Instruments, Use of

   Because sacred music is so closely associated with sacred texts, it is primarily a vocal music the world over. Attitudes toward the use of instruments vary widely with religion and within sects of religions.
   Some traditions exclude instruments completely and intentionally because instruments are too closely associated with the secular world, have unseemly connotations, or simply because religious authorities and the faithful believe that the human voice is given to man to praise the divine. These would include most kinds of traditional chant but also traditional Jewish piyyutim, many kinds of Roman Catholic polyphony, and psalmody of the reformed Protestant churches. Despite the widespread mention of instruments in the Psalter and elsewhere in the Bible, Jewish authorities forbad the use of STET instruments in worship after the destruction of the Temple in A. D. 70 as a sign of mourning. It is thought that early Christian liturgy, which took much from Jewish ritual, also avoided instruments in order to distinguish its music from that of pagan rites.
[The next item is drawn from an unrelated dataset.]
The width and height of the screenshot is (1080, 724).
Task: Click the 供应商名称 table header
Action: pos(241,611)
The call to prayer (‘adhān) and chanting of the Qu’rān (tajwīd) in traditional Islam have always been strictly vocal.
   Some types of sacred music, usually less complex and more popular, may employ instruments if they are conveniently available to support the singing, but they are perfectly integral without them. Lutheran and other Protestant hymnody typically uses a pipe organ accompaniment, and American gospel songs and spirituals use a piano. In some areas, Buddhist chant may be articulated by bells or clappers. Islamic qawwali may be introduced and accompanied by a harmonium.
   Other kinds of sacred music have traditionally used specific instruments, to the exclusion of others, so that those instruments have acquired sacred connotations for the culture. In Western Christianity, the pipe organ would be the example par excellence. In African and North American Indian rituals, specific drums would have such roles.
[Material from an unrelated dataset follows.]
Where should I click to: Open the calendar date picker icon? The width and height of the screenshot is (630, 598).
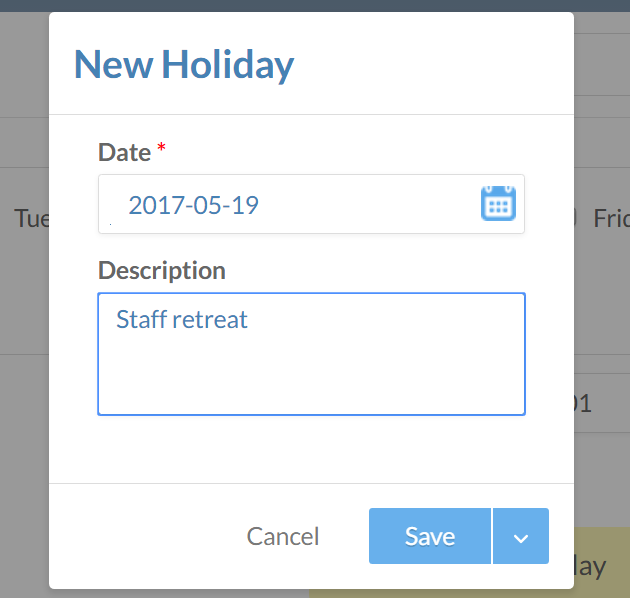(x=498, y=203)
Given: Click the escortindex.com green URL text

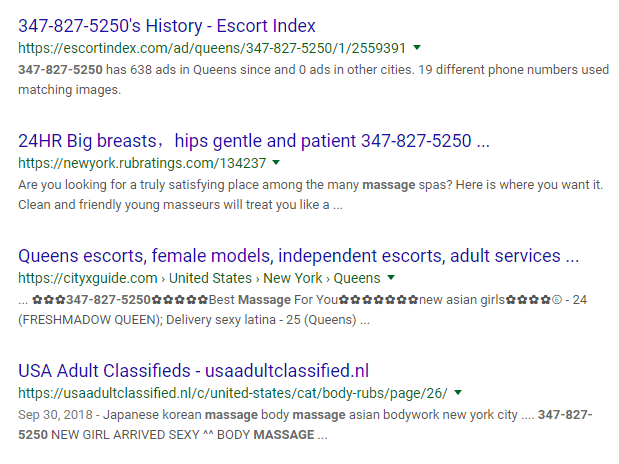Looking at the screenshot, I should (212, 48).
   Since 1600, Western Jewish and Christian sacred music has increasingly adopted the instruments, along with their techniques and idioms, of the secular world. Organ accompaniment to Jewish liturgical chant, concerted cantatas in Lutheran churches, symphonic masses and Requiems in Catholic churches, and in the 20th-century the use of all manner of popular instruments in praise choruses and gospel music have all excited controversy among traditionalists and reformers within each religion.

Historical dictionary of sacred music. . 2006.